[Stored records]
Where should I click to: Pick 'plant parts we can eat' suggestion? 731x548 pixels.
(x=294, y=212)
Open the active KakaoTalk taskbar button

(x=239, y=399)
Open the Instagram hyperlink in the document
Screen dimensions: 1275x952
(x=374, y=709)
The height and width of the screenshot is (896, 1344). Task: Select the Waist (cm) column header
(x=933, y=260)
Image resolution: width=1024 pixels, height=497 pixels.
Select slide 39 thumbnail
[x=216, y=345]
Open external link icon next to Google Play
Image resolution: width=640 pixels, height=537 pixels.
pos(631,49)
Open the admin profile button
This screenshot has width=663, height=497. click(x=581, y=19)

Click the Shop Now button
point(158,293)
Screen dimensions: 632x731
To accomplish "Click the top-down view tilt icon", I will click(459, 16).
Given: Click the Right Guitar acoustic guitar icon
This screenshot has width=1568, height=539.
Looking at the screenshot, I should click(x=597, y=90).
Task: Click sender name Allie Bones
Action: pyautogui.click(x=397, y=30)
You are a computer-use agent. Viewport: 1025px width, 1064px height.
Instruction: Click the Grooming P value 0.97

● EXERCISE
Output all of the data above without any alteration.

● ANSWER SECTION
Where should I click to: Pick 'plant parts we can eat' suggestion? 731x548 pixels.
(x=294, y=212)
Open the active KakaoTalk taskbar button

(x=239, y=399)
Open the Instagram hyperlink in the document
Screen dimensions: 1275x952
(x=374, y=709)
The height and width of the screenshot is (896, 1344). Task: Select the Waist (cm) column header
(x=933, y=260)
Image resolution: width=1024 pixels, height=497 pixels.
Select slide 39 thumbnail
[x=216, y=345]
Open external link icon next to Google Play
Image resolution: width=640 pixels, height=537 pixels.
pos(631,49)
Open the admin profile button
This screenshot has width=663, height=497. click(x=581, y=19)

Click the Shop Now button
point(158,293)
Screen dimensions: 632x731
To accomplish "Click the top-down view tilt icon", I will click(459, 16).
Given: Click the Right Guitar acoustic guitar icon
This screenshot has width=1568, height=539.
Looking at the screenshot, I should click(x=597, y=90).
Task: Click sender name Allie Bones
Action: pyautogui.click(x=397, y=30)
You are a computer-use agent. Viewport: 1025px width, 1064px height.
Instruction: Click the Grooming P value 0.97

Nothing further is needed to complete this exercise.